▶ _Required task_
Rewrite the rows from the start of the records through the line containing "Action: coord(12,37)", changing "File menu" to "Edit menu" and keeping all else the same. Leave the pictures out of your answer.

▶ _Supplied records_
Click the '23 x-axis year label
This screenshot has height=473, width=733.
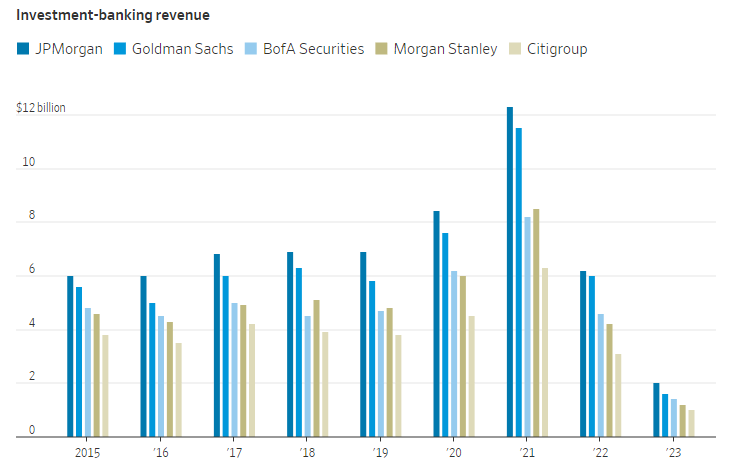673,454
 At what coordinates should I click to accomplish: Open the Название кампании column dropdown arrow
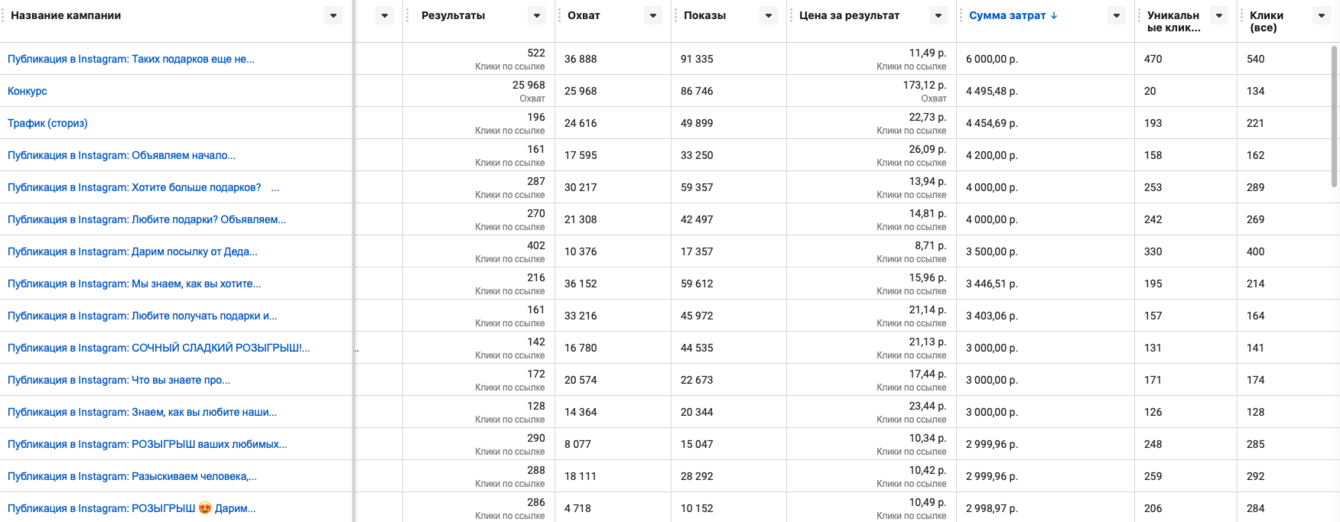[332, 16]
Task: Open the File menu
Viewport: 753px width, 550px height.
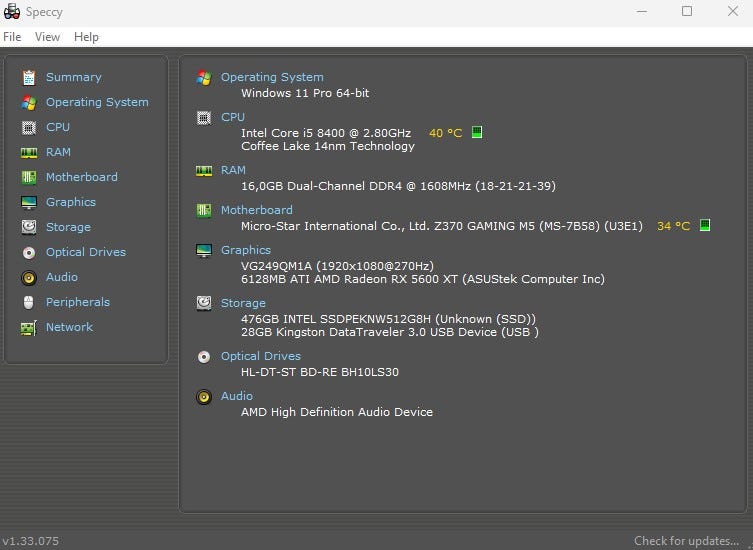Action: coord(12,37)
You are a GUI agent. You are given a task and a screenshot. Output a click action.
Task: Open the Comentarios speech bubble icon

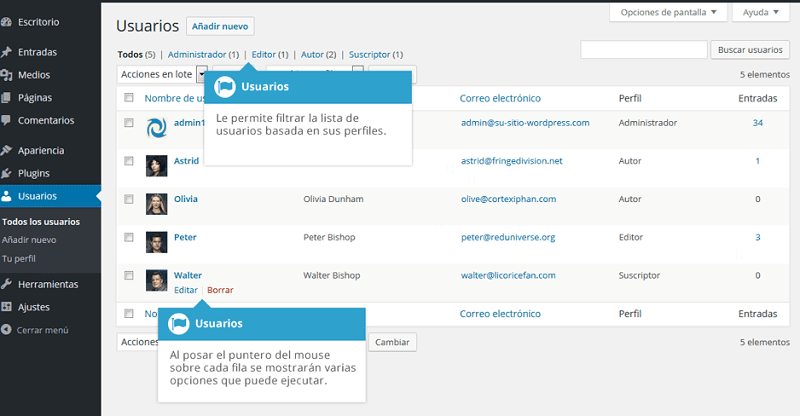[x=7, y=121]
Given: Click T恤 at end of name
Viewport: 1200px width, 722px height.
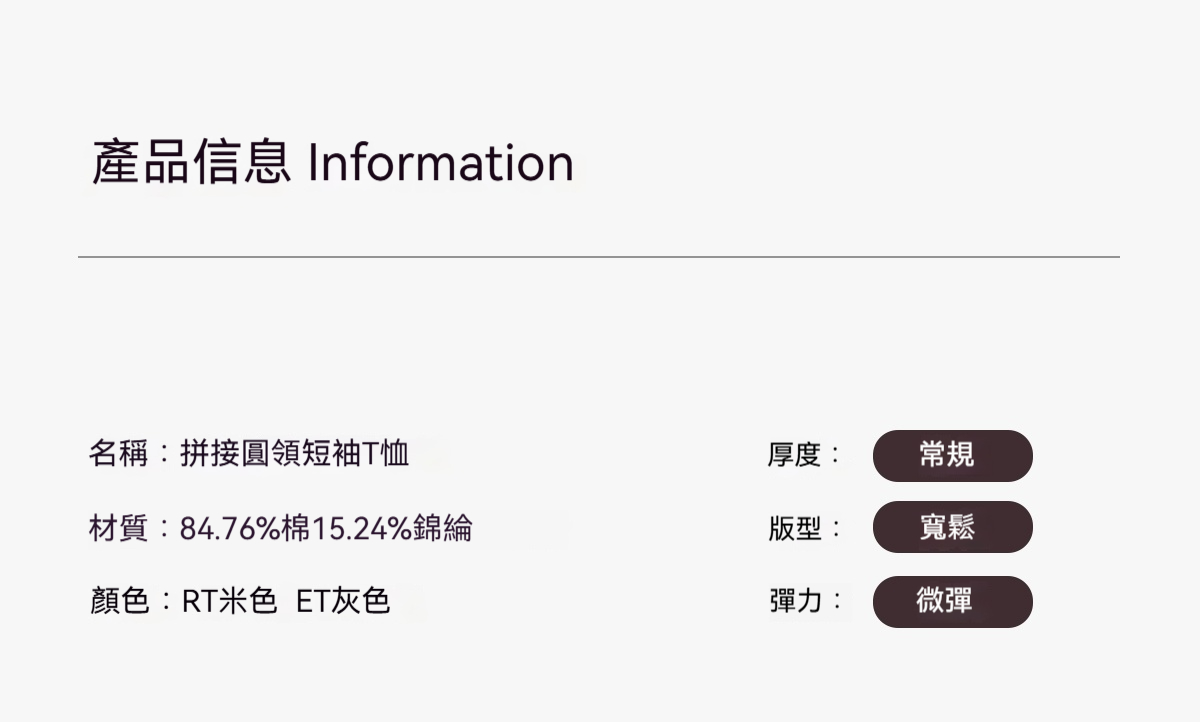Looking at the screenshot, I should pos(386,454).
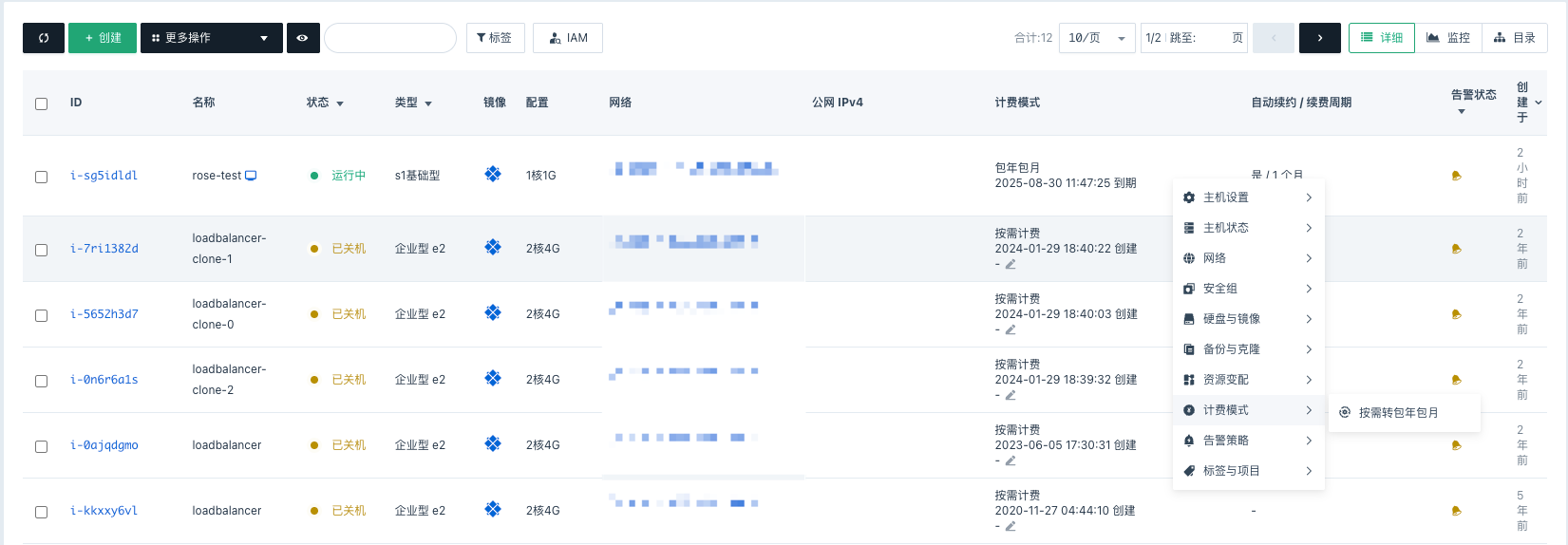Image resolution: width=1568 pixels, height=545 pixels.
Task: Click alarm status icon for i-sg5idldl
Action: coord(1456,176)
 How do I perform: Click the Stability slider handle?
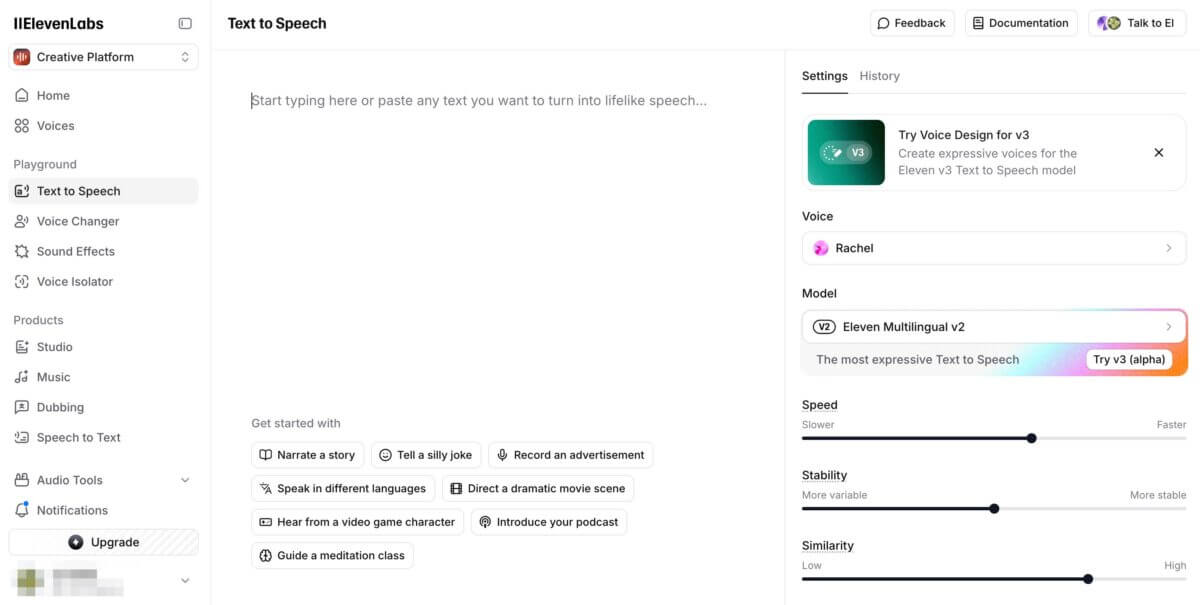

▶ _Exercise result_
Click the '23 x-axis year label
This screenshot has height=473, width=733.
673,454
 At what coordinates should I click to accomplish: Open the Название кампании column dropdown arrow
[332, 16]
Task: Open the Edit menu
Viewport: 753px width, 550px height.
Action: coord(12,37)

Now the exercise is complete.